With email, the basic SMTP protocol used for inter-server email communication is designed for plain text communication. However, this applies between servers from the provider to the target’s provider. Client-to-server communication does not necessarily use SMTP, and most users access their mail service over HTTPS (e.g., Gmail, Hotmail, etc). Intercepting the last mile is useless because the traffic is encrypted.

Even if the email was unencrypted, specialized equipment is necessary to intercept email communication, making it more difficult than snatching an envelope. An attacker cannot easily tap the wires under the street like a phone line, they need to have decoding skills to impact the signalling of an email.

All major providers support SSL and will default to it.
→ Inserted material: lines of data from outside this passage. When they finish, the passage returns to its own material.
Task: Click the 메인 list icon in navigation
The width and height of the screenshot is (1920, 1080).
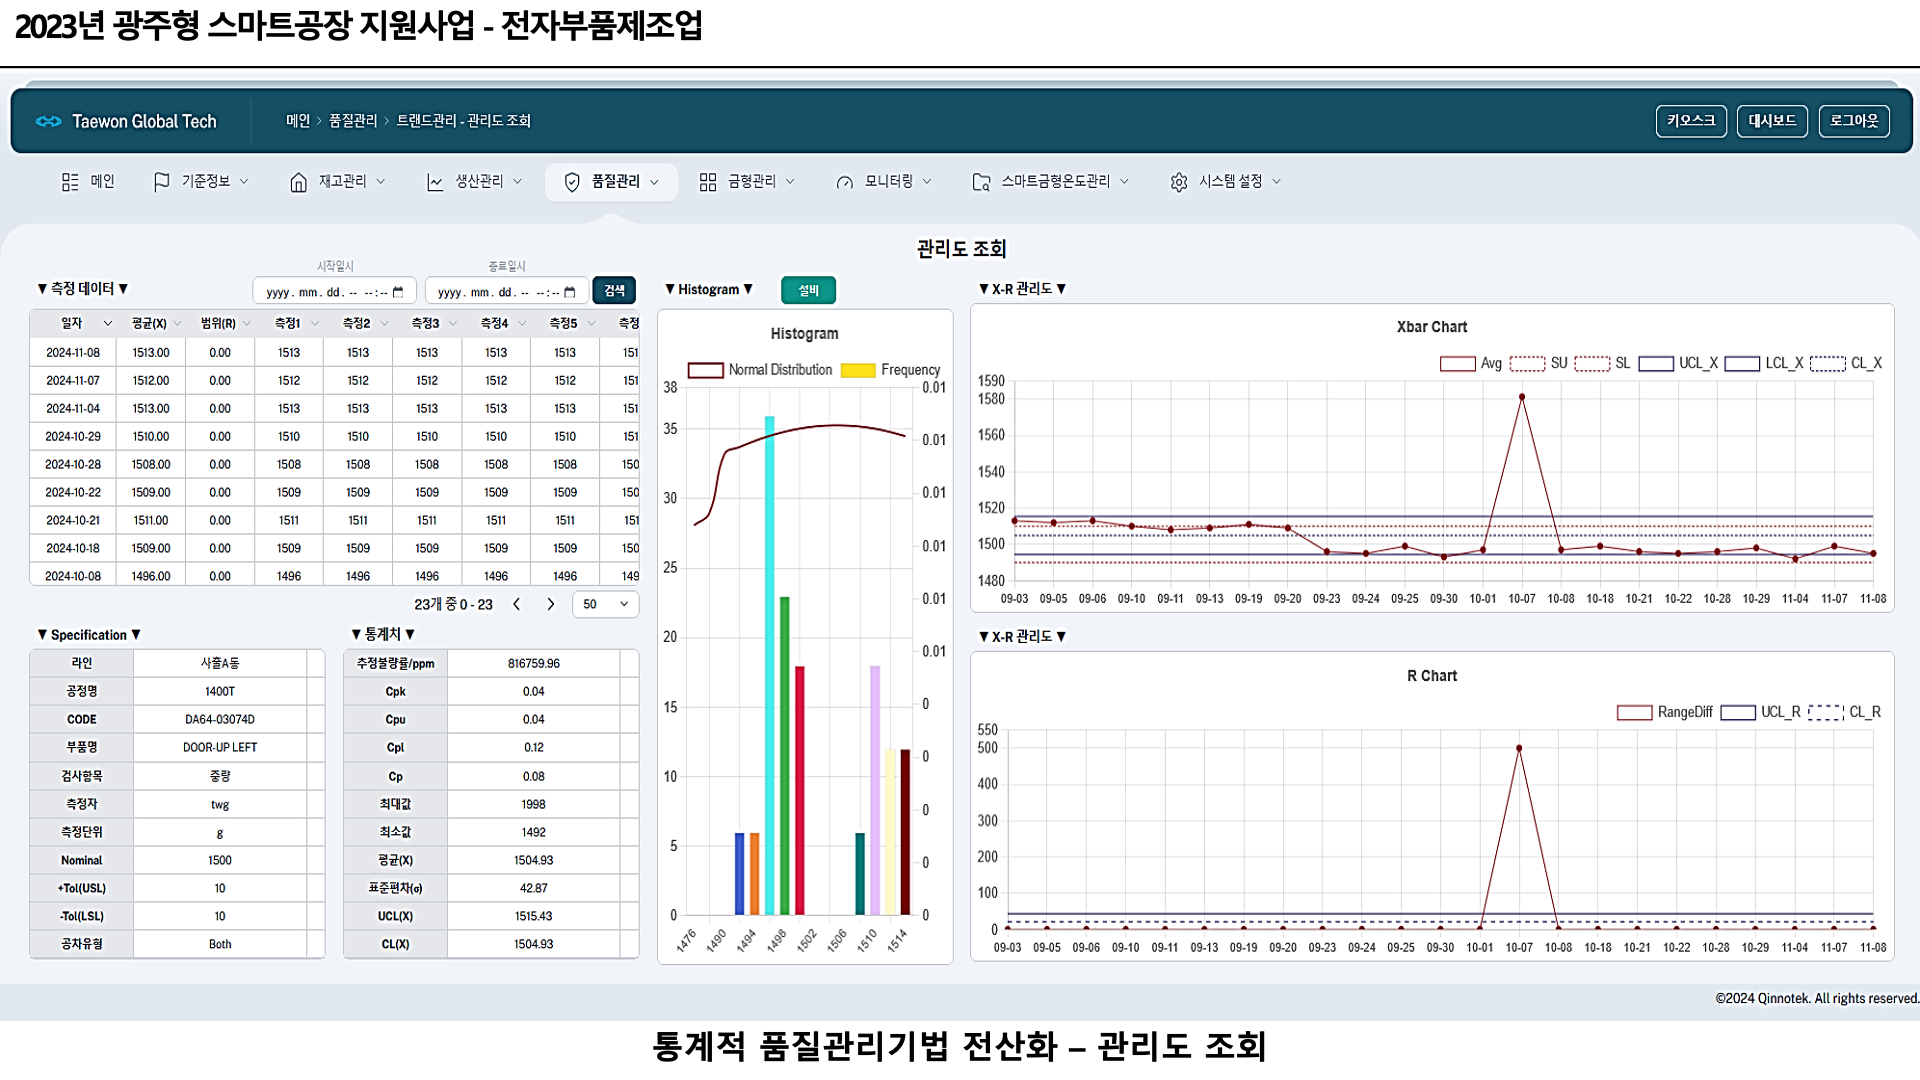Action: (x=70, y=182)
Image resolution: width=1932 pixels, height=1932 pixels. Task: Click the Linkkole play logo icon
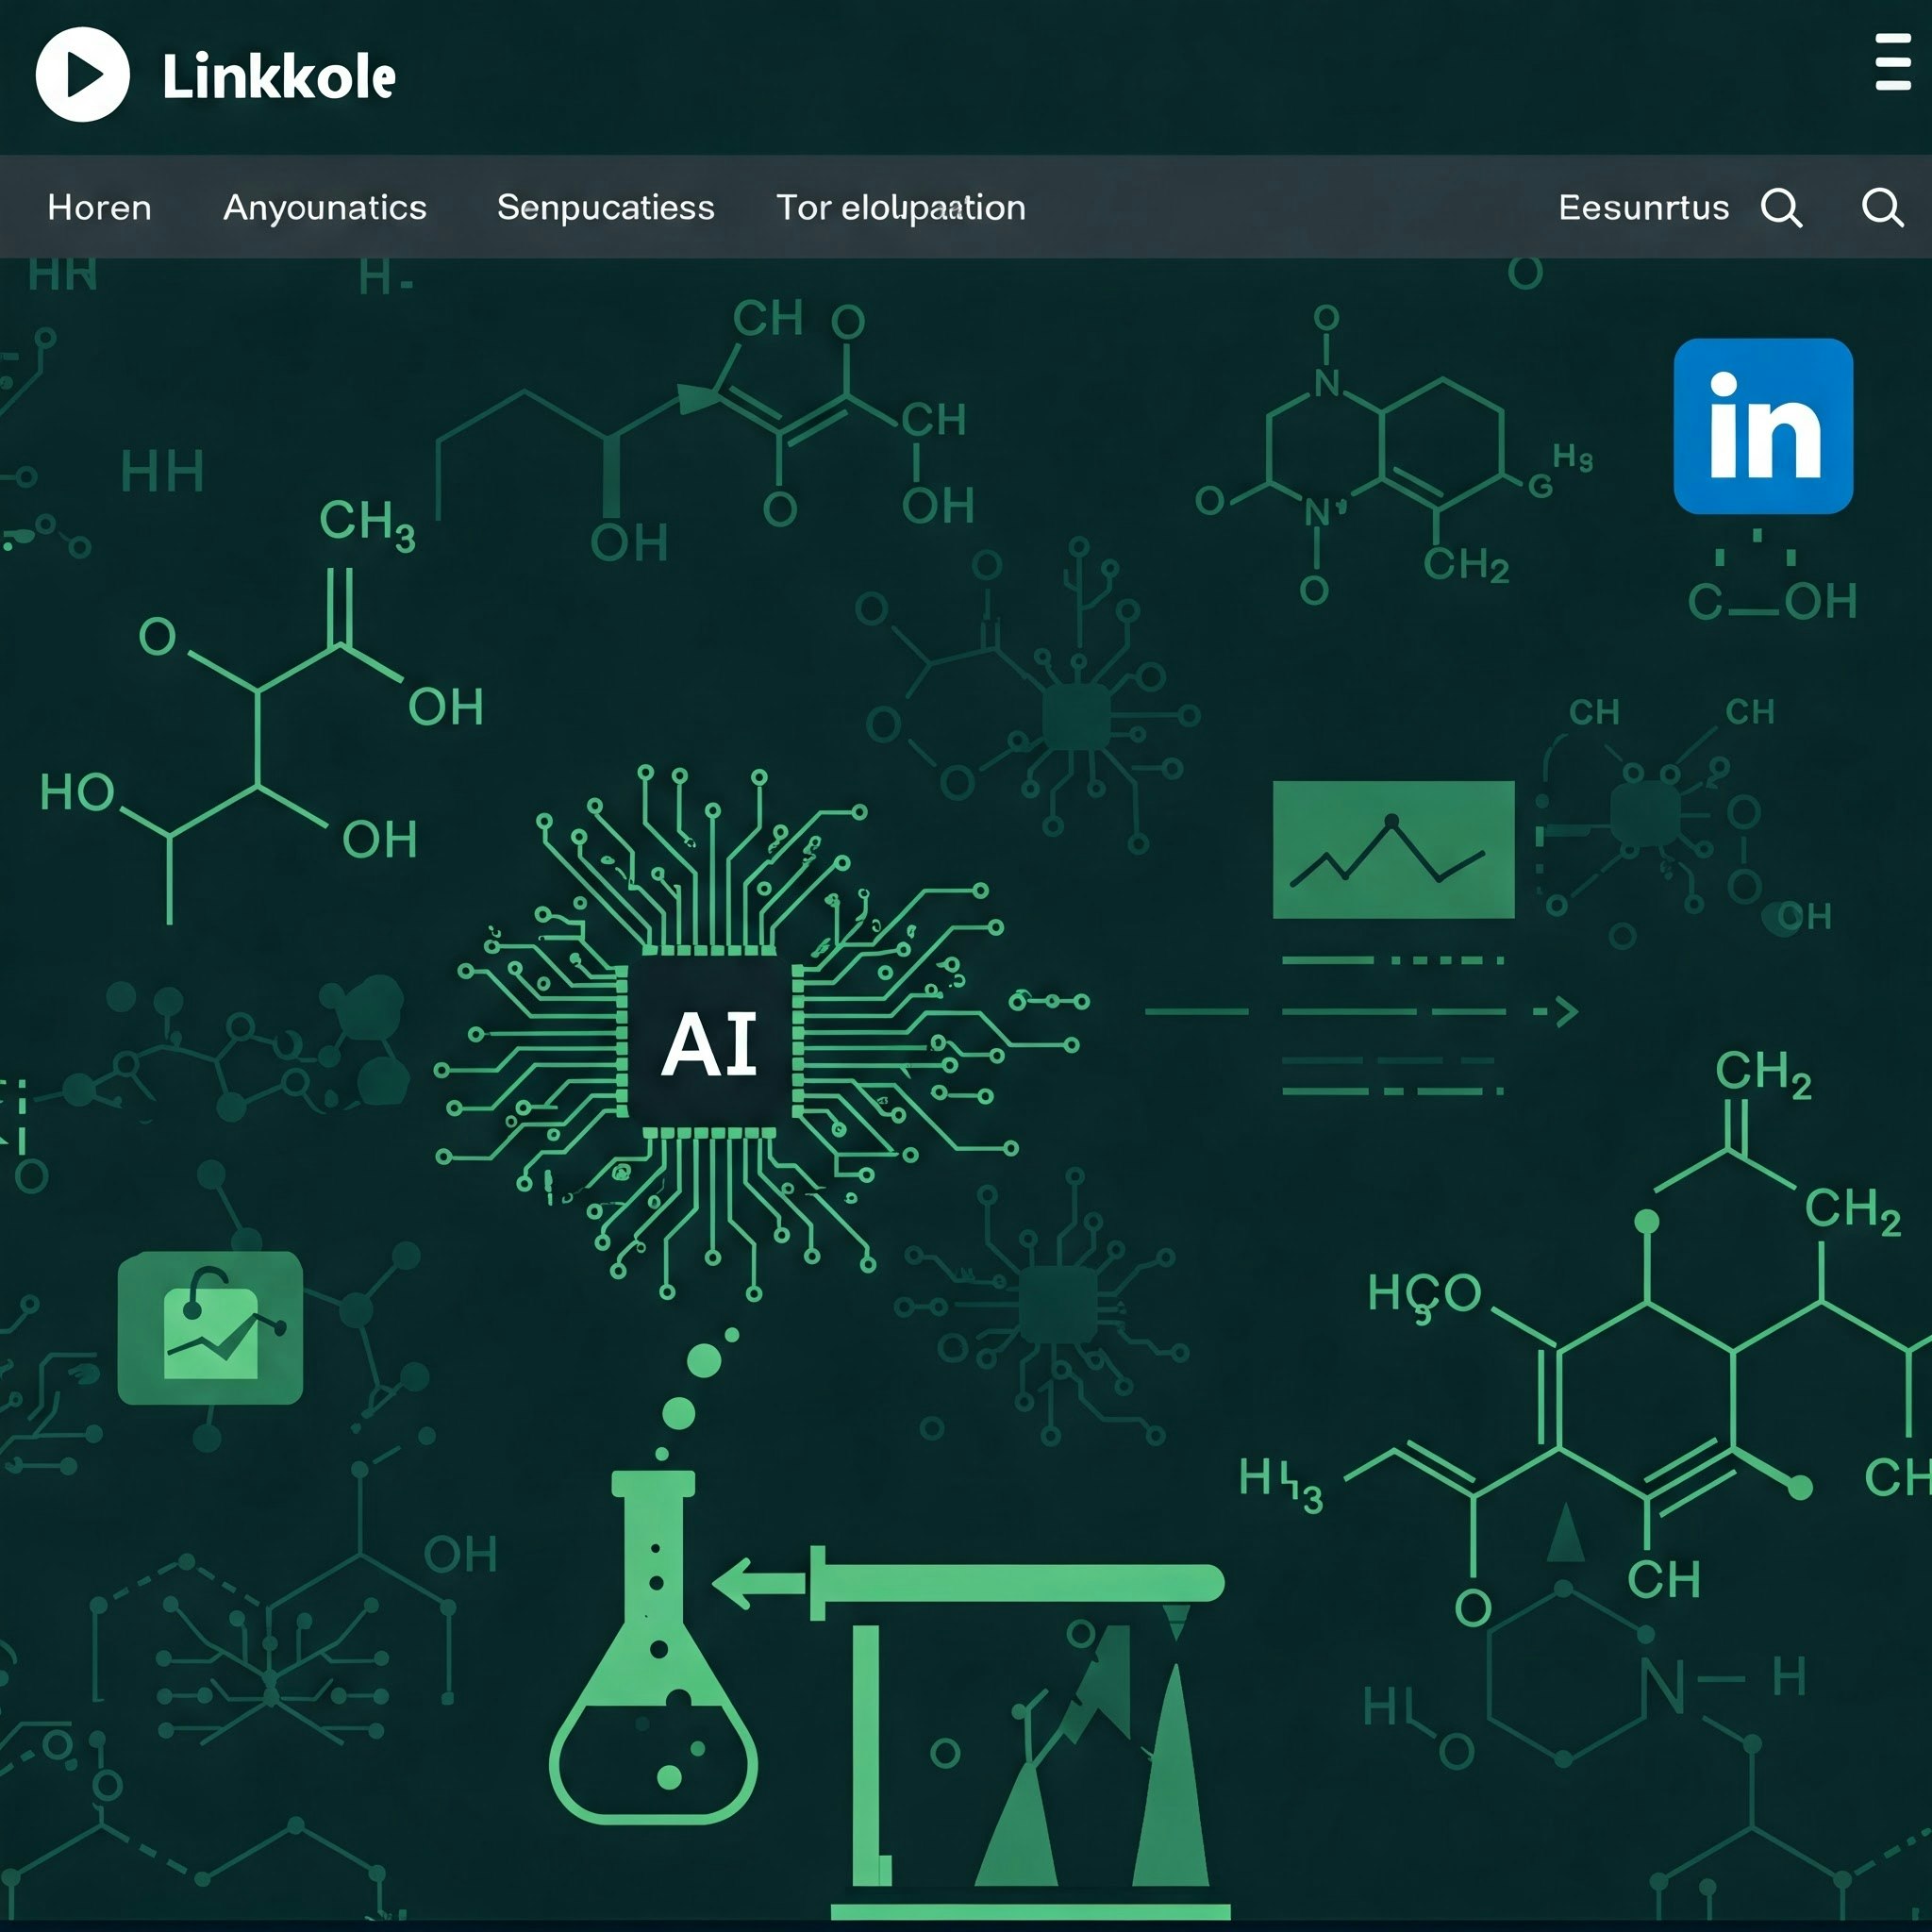(82, 75)
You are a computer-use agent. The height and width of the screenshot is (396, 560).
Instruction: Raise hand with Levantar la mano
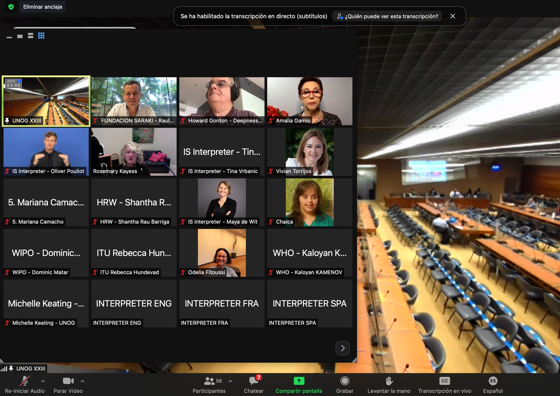pos(389,385)
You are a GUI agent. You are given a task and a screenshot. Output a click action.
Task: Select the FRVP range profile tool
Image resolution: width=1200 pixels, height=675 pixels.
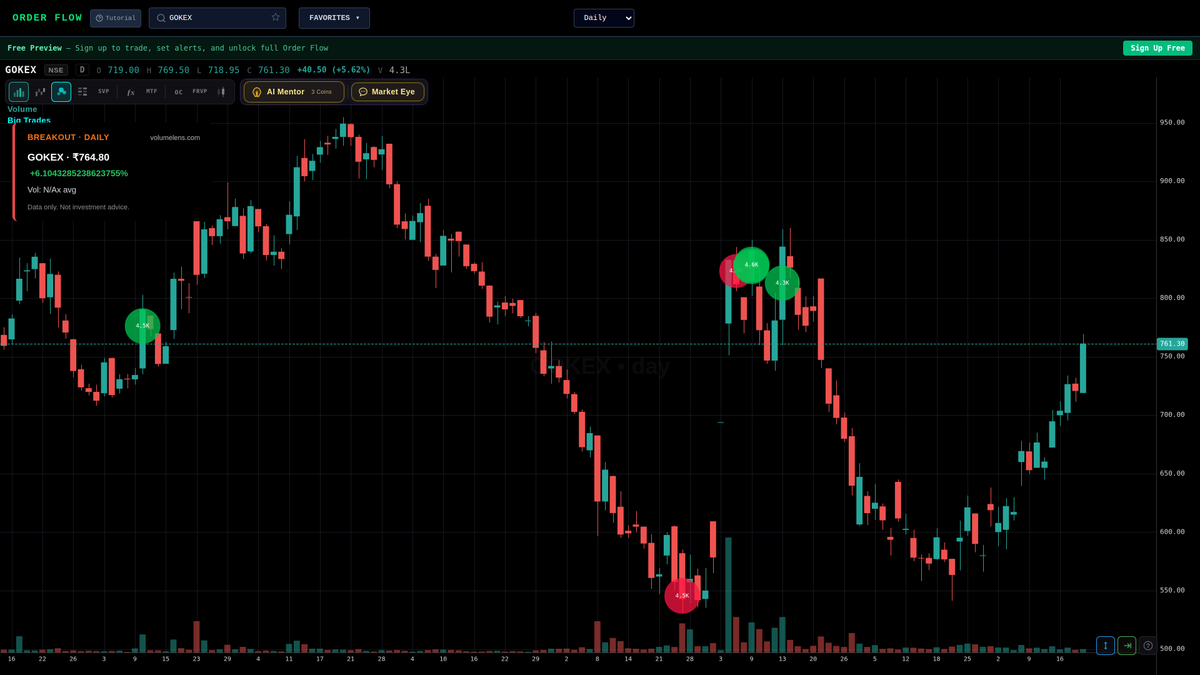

There are also ways to publish policies to ensure that communication will never fall back to unencrypted SMTP. Standards such as S/MIME allow for end-to-end encryption of email using the same PKI infrastructure used for HTTPS websites.

Looking past outdated workplace security

What might seem like common knowledge is often wrong. There is a perceived notion of security in office settings. Whereas older forms of communication might not be hackable through the Internet, this does not mean that those platforms and methods are safer in today’s world.

The “tried and true” cannot be taken for granted as secure because it is what has always been used. Organizations should look at all sides of the problem before declaring one method is more secure than the another and reconsider the most secure workplace setting.